### Assignment
Your task is to return, word for word, only the lines from the line with "Task: Tick the Примечания проекта checkbox" through the close of the data. Exclude all pictures.

### The data
######

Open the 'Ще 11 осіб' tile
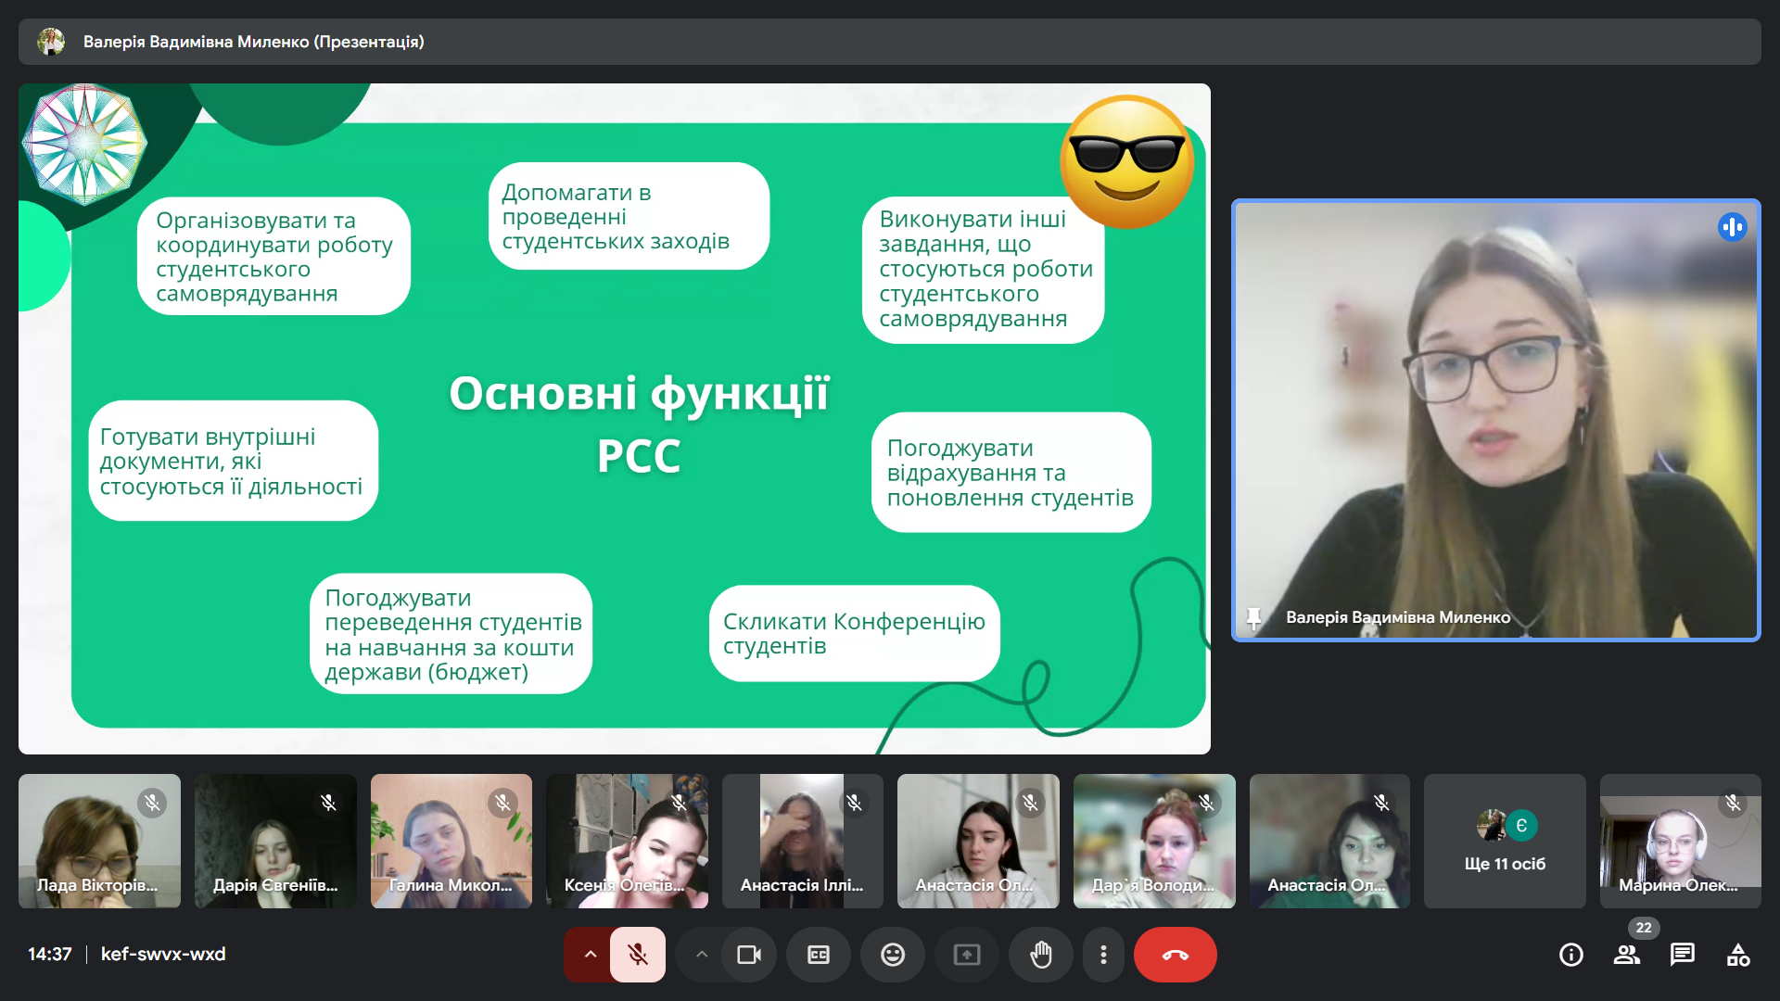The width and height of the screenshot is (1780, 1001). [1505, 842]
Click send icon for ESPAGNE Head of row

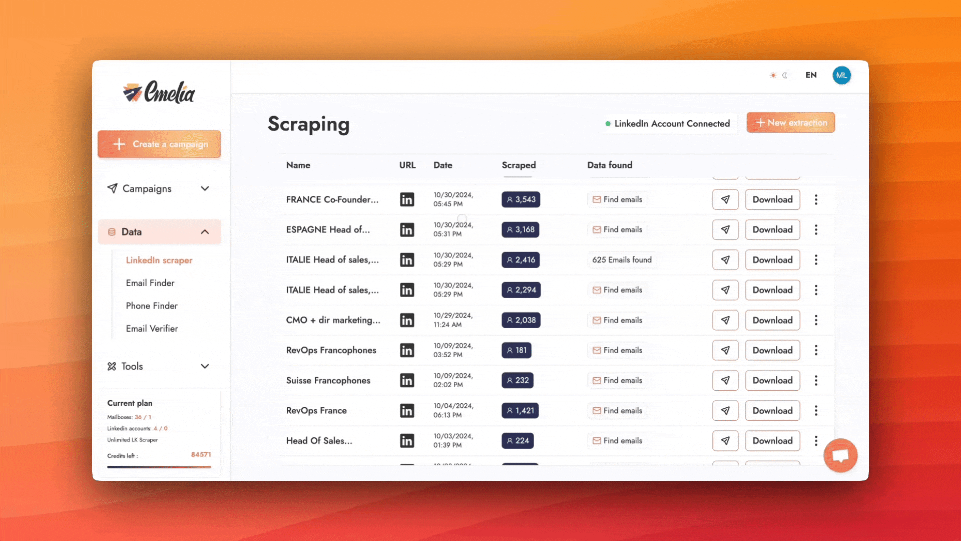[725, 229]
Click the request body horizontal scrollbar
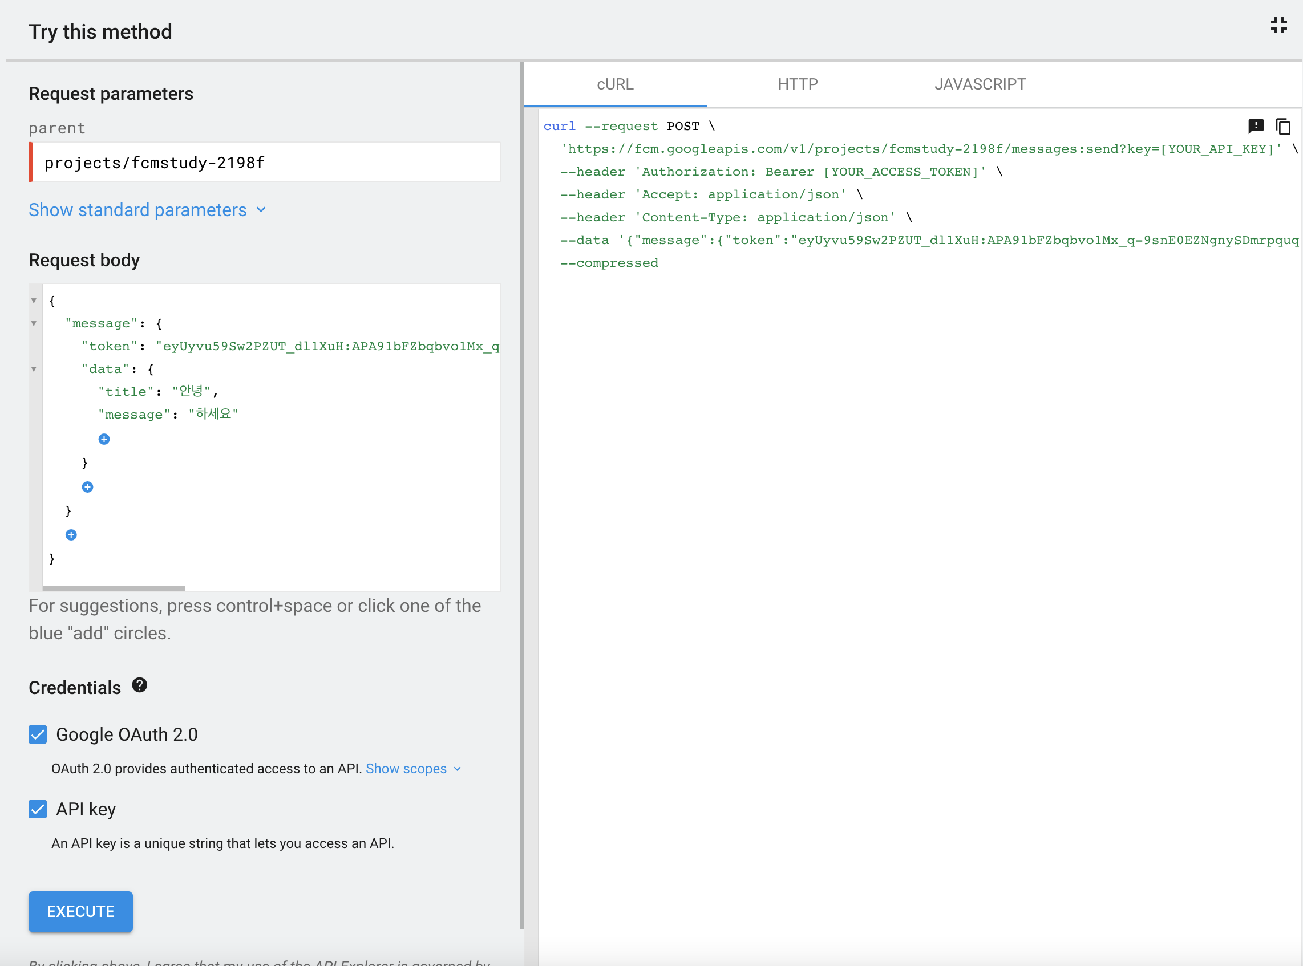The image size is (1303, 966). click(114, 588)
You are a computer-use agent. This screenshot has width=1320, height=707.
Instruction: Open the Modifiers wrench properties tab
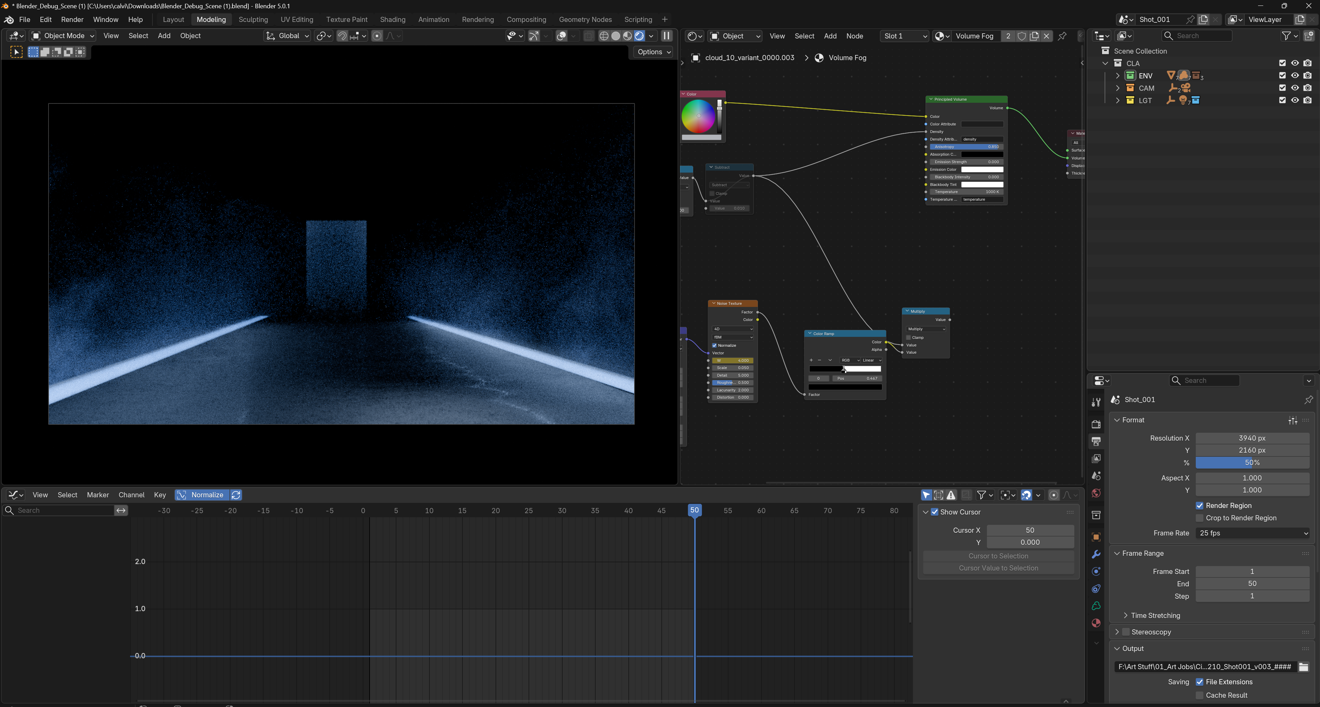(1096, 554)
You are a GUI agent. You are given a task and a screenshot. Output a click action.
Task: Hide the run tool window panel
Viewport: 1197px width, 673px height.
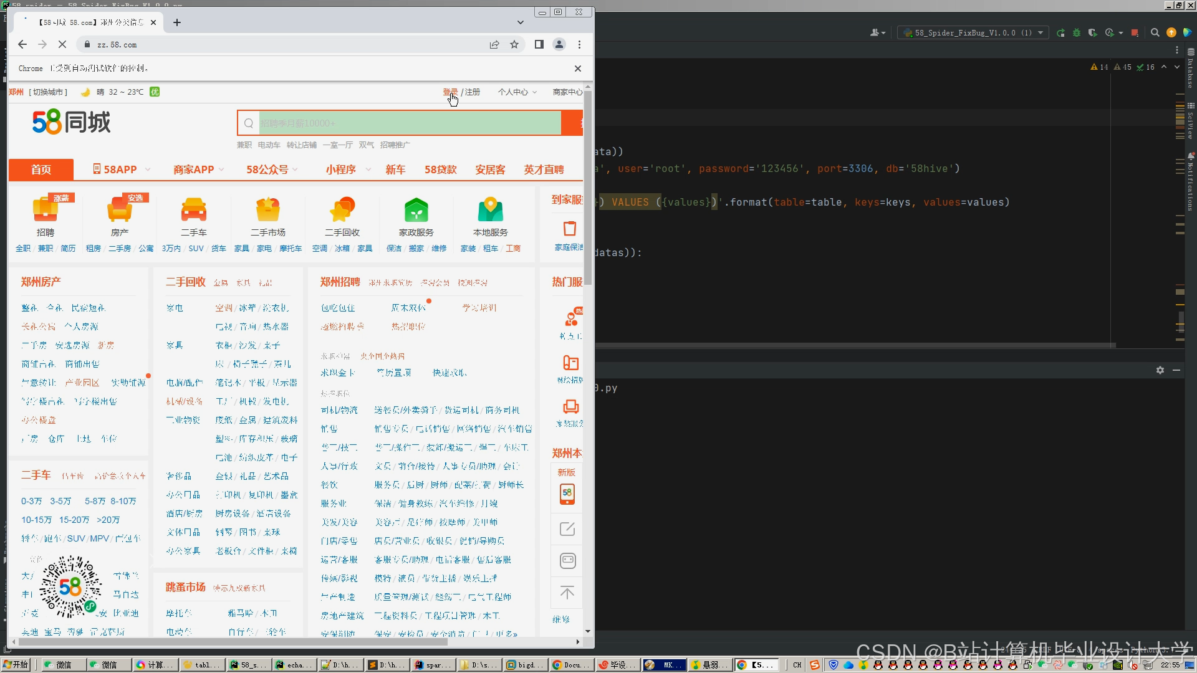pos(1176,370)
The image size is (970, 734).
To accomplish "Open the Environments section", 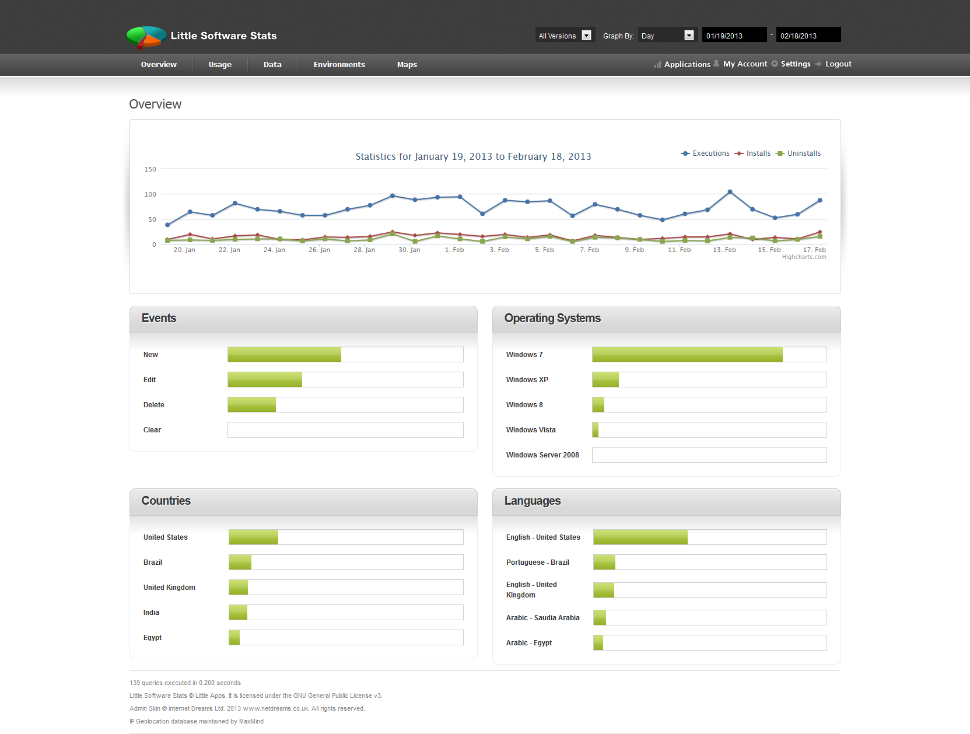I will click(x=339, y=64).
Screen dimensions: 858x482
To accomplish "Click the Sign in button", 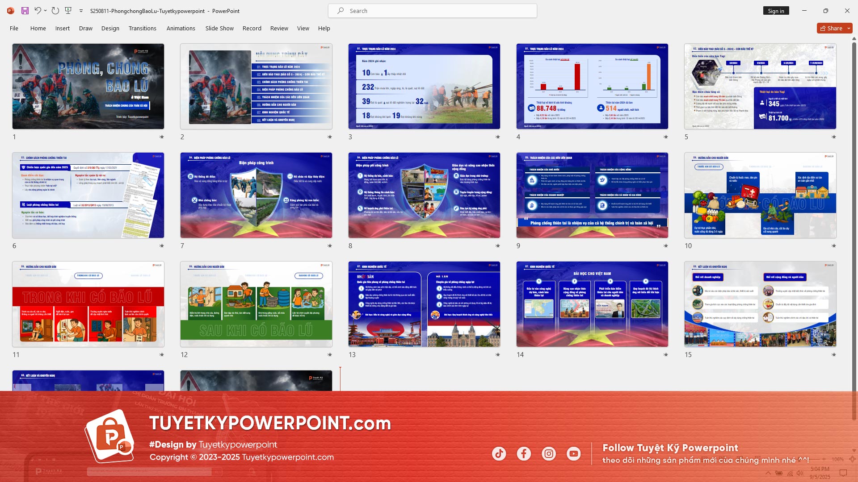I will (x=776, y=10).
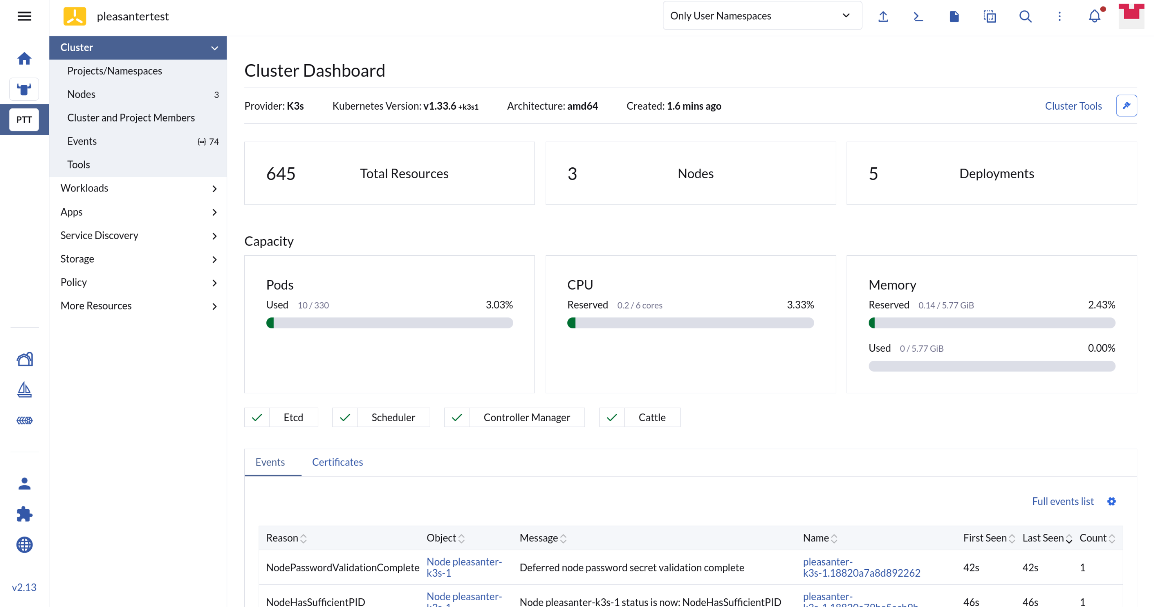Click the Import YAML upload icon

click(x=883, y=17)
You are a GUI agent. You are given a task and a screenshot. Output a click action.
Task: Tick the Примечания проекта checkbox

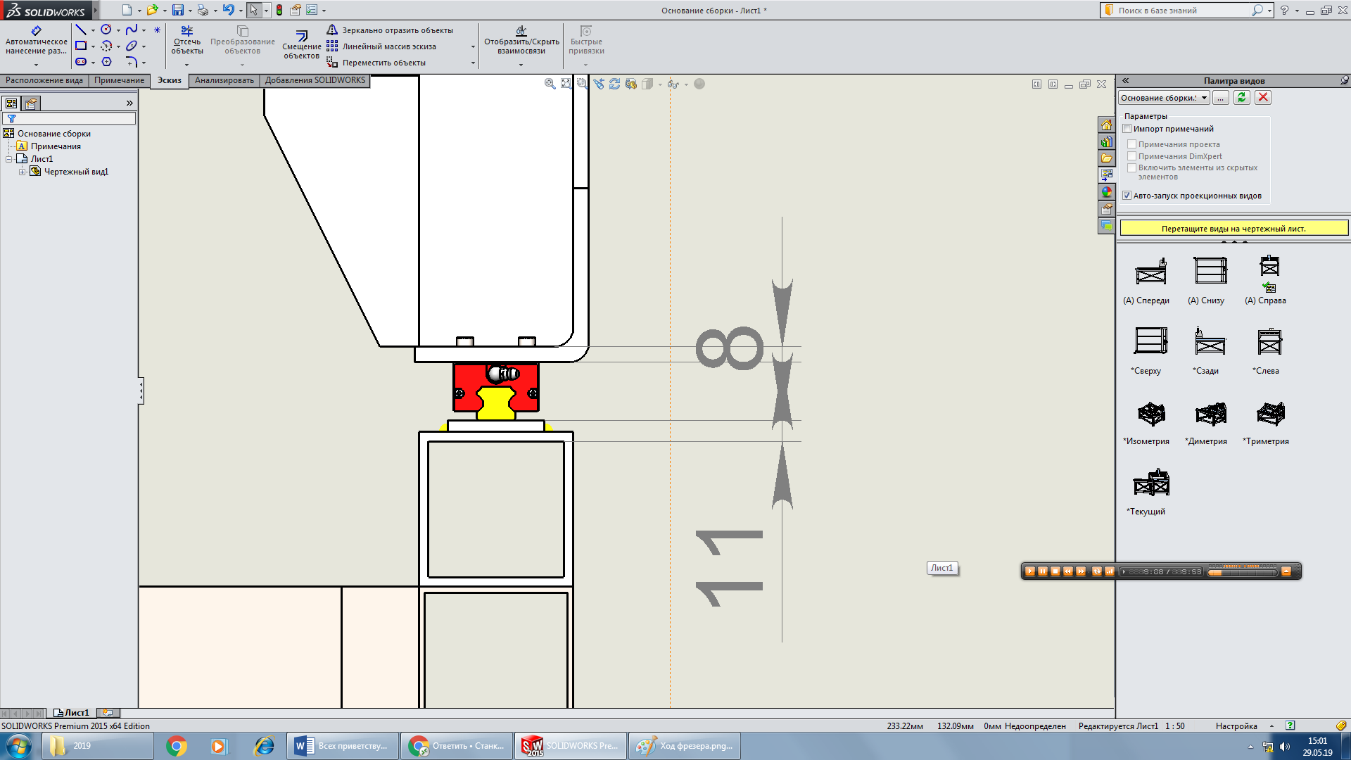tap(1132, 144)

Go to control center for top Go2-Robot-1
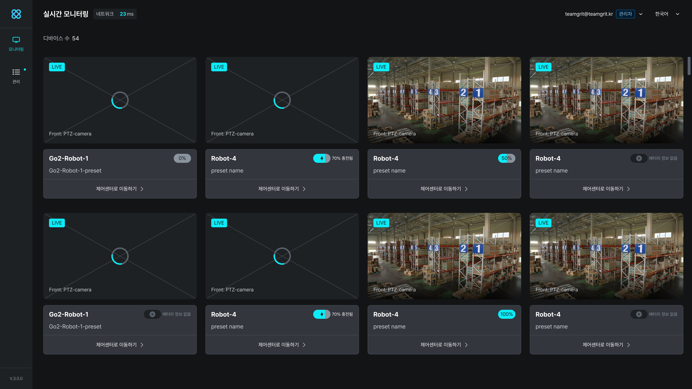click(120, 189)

######

### Reply
Task: Tick the Примечания проекта checkbox

tap(1132, 144)

Go to control center for top Go2-Robot-1
click(120, 189)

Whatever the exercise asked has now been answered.